I was experimenting a bit with tetration escape visualization and tried to visualize the following equation on the complex plane:
$$z_{n+1} = z_{0}^{\sin(z_{n})}$$
This sequence visualized looks like this:
I noticed between $7.8-0.11i$ and $8.03+0.11i$ there was a Mandelbrot set hidden between all the other mess:
Also between $-4.81-0.15i$ and $4.61+0.15i$ there is a Mandelbrot-like structure:
How comes the Mandelbrot set randomly appears in there?

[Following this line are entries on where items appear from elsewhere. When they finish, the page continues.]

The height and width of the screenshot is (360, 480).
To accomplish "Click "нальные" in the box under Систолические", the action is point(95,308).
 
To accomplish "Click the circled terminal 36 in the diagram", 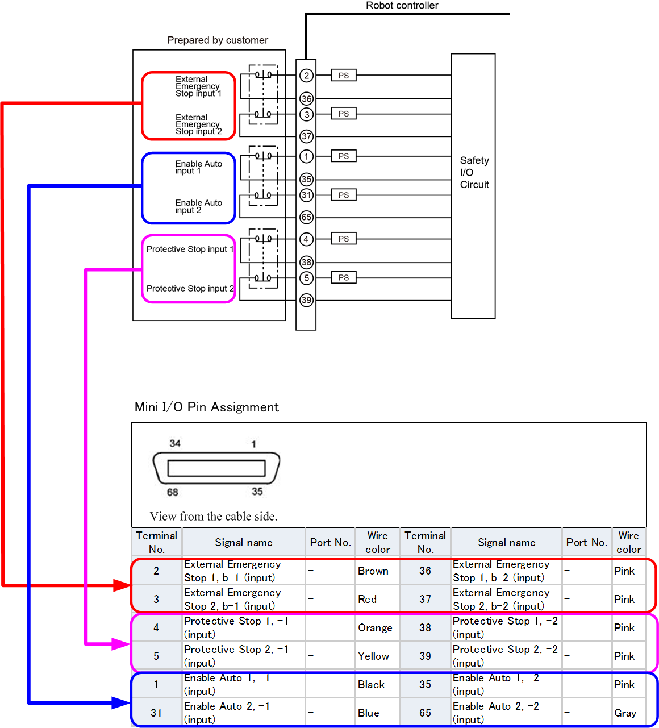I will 306,99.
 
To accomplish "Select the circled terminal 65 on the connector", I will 306,217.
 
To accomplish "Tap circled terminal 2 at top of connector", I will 306,76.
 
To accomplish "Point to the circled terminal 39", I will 306,300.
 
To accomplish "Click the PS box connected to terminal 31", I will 344,195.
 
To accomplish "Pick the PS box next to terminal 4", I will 344,239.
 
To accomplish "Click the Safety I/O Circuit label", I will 474,173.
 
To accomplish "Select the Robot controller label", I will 402,6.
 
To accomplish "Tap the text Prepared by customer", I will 218,40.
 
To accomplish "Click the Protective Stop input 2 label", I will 190,289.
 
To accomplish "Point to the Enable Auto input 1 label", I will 198,167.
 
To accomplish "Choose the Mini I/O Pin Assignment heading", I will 207,407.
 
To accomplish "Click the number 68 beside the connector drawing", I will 173,492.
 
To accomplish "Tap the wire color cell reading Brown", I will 373,571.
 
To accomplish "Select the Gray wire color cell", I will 625,713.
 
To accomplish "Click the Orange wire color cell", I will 375,628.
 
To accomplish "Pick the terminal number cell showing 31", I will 156,713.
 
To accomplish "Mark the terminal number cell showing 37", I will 425,600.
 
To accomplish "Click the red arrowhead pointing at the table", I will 122,585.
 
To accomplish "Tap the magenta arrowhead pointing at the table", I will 121,644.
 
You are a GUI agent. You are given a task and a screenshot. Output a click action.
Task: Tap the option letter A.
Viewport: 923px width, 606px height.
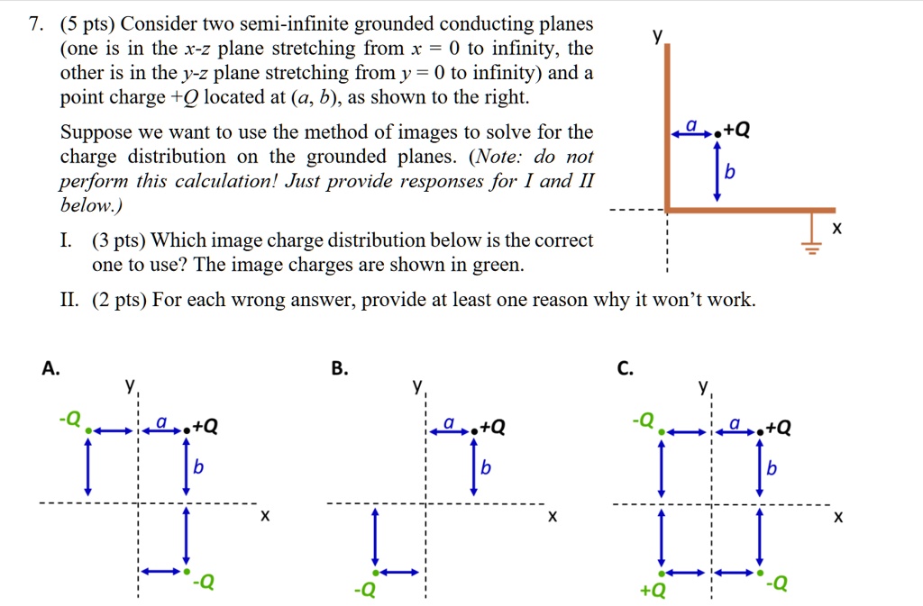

Consider iteration of $z \mapsto c^{\sin(z)}$ near $c$:
$$z \mapsto c^{\sin(c + z)} - c$$
The Taylor series near $z = 0$ is (via Wolfram Alpha):
$$ z \mapsto \left(c^{\sin(c)} - c\right) \\ + \left(\log(c) c^{\sin(c)} \cos(c)\right) z \\ + \left(\frac{1}{2} \log(c) c^{\sin(c)} \left(\log(c) \cos(c)^2 - \sin(c)\right)\right) z^2 \\ + O(z^3) $$
Locally ($z$ small), the non-linearity is dominated by the $z^2$ term (as higher order terms will be much smaller). This means miniature quadratic Mandelbrot set copies may appear. Completing the square to the form $z \mapsto a(z + b)^2 + d$ gives:
$$ ab^2 + d = c^{\sin(c)} - c \\ 2ab = \log(c) c^{\sin(c)} \cos(c) \\ a = \frac{1}{2} \log(c) c^{\sin(c)} \left(\log(c) \cos(c)^2 - \sin(c)\right) $$
Affine conjugation via $z \mapsto z - b$ and $z \mapsto \frac{z}{a}$ gives the form $z \mapsto z^2 + C$ where $C = a (d + b)$ which expands to:
$$ C = \frac{1}{2} \log(c) \left(c^{\sin(c)} - c\right) c^{\sin(c)} \left(\log(c) \cos(c)^2 - \sin(c)\right) \\ - \left(\frac{1}{2} \log(c) c^{\sin(c)} \cos(c)\right)^2 + \frac{1}{2} \log(c) c^{\sin(c)} \cos(c) $$
Solving numerically for $C = 0$ gives (via Wolfram Alpha) a number of solutions including: $$c \approx 7.85398163397448\ldots$$
Solving numerically for $C = 0$ near $c = -4.7$ (via Wolfram Alpha) the solution: $$c \approx -4.71238898038469\ldots$$
These both correspond to mini-Mandelbrot islands with period $1$, there should also be mini-Mandelbrot islands corresponding to higher periods, for example I think there should be a period $3$ near $18.155$ (with $C \approx -1.754\ldots$).